## Work instruction:
Look below for the line containing "Open the hztxt font style dropdown" and the line containing "Task: Open Añadir satélite Orbi page"; repeat exactly those two lines and all lines between them, and nothing else.

## Record excerpts:
- Opening Delimiter -
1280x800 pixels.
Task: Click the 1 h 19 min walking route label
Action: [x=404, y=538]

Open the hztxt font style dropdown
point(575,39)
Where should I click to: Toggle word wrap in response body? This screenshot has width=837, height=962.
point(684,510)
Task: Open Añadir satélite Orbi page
- Closing Delimiter -
- Opening Delimiter -
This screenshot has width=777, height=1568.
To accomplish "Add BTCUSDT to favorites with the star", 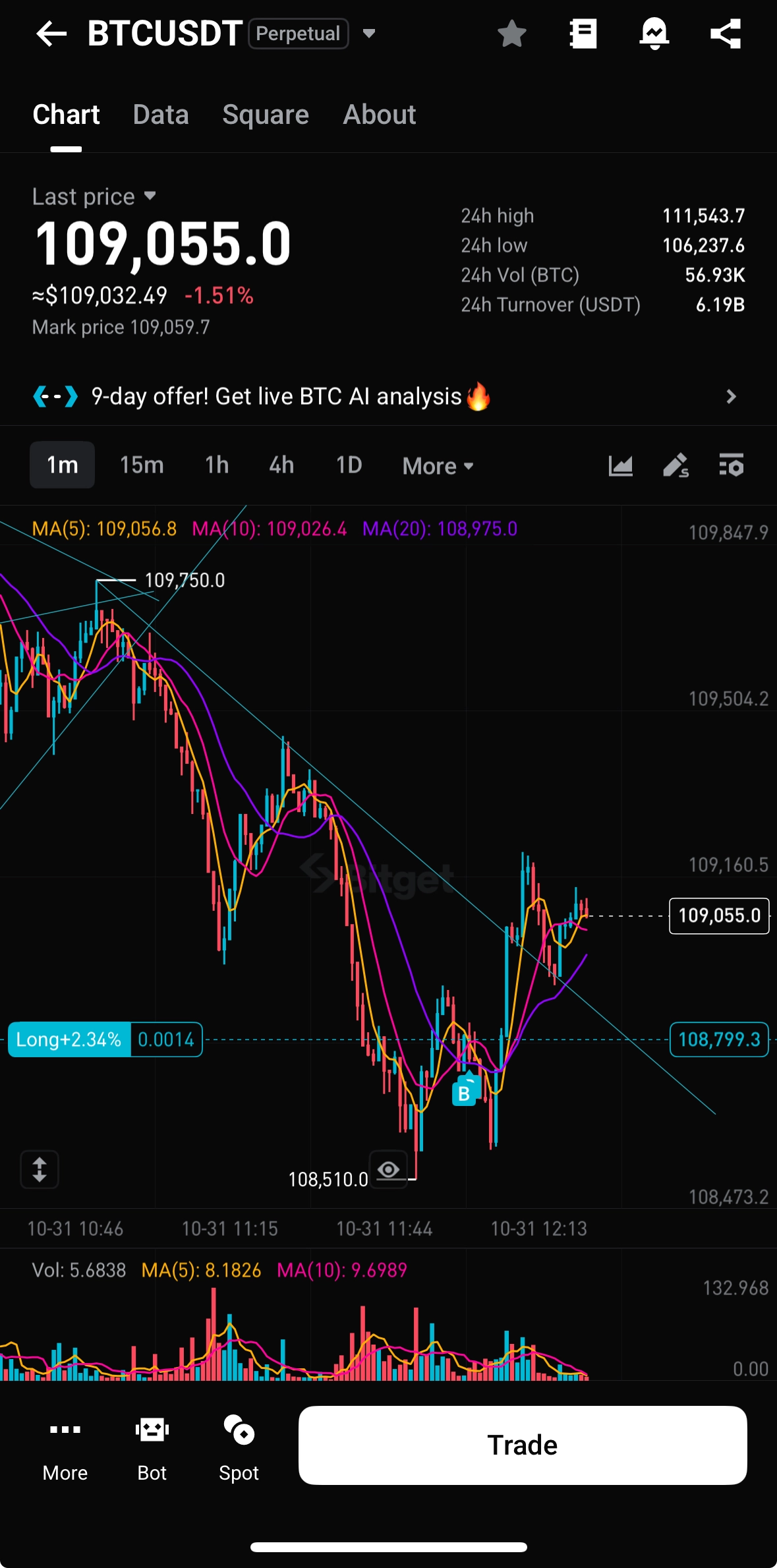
- Closing Delimiter -
## Response area:
Open the hztxt font style dropdown
point(575,39)
Where should I click to: Toggle word wrap in response body? This screenshot has width=837, height=962.
point(684,510)
Task: Open Añadir satélite Orbi page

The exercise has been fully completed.